Weight training has become very popular for people of all ages as a way to build strength, muscle tone and bone density. However, some myths about muscle and fat persist.
If you lift weights, you’ll get bulky:
Lifting weights can increase the amount of muscle mass someone has, but it doesn’t mean it will. It’s not just lifting weights that increases muscle mass. You must lift heavier weights and you must lift heavier weights consistently. Also, you need the right body type that can gain muscle weight. Most importantly, you must eat the right way to gain muscle mass. If you don’t take in enough of the right calories your body won’t gain muscle mass. The reality is weight training can actually lead to a leaner body.
False: Lifting weights doesn’t make you bulky.

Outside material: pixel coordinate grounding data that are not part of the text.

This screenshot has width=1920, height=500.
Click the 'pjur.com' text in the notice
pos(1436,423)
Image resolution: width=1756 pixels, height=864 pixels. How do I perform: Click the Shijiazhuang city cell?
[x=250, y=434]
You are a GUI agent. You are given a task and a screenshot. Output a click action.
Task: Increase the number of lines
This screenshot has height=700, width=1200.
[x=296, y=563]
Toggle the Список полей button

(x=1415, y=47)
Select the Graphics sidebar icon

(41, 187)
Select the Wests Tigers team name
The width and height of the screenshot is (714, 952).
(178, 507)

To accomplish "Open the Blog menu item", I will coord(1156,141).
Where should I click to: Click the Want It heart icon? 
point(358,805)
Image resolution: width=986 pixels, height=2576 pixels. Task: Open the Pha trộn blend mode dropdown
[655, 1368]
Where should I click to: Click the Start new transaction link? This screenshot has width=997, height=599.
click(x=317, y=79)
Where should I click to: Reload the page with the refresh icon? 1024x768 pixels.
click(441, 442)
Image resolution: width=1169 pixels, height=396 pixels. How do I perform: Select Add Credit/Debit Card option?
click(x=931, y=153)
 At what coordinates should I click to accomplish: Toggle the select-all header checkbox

Muscle weighs more than fat:
One pound of muscle weighs the same as one pound of fat. What people are trying to state is muscle is denser than fat. In fact, muscle is twice as dense as fat. Muscles are made of long fibers tightly woven together. Fat is made of droplets with some more full than others. These droplets have some empty space between them. Woven muscle fiber is significantly denser than fat droplets. It’s possible to gain muscle, lose fat and look much trimmer.
False: Muscle weighs more than fat.
Don’t lift weights if you want to lose weight:
The myth is that lifting weights increases your muscle mass and isn’t an activity that burns fat. This simply isn’t true. You can lift weights and still lose fat. First, weight training is exercise. You burn calories when you weight train. Granted, weight training isn’t a great fat burning exercise, but it doesn’t prevent you from losing fat. Altering your diet will have significantly more to do with your weight than weight training. You need to take in fewer calories than you expend if you want to lose weight. Weight training helps with that equation.
False: Lifting weights doesn’t prevent weight loss.
Muscle turns to fat if you stop weight training
Some people believe if you stop weight training your muscle will turn to fat. Muscle can’t turn into fat and fat can’t turn into muscle. It’s not biologically possible. If you stop weight training, you are likely to lose muscle mass. It’s a matter of “use it or lose it.” If you don’t weight train the muscles don’t grow. Also, if you do stop weight training and you account for less activity in your diet than you don’t gain fat. Weight training is an activity that burns calories. If you burn less calories and decrease your caloric intake accordingly, you don’t gain weight.
False: Muscle doesn’t turn to fat if you stop weight training. Muscle actually helps burn fat.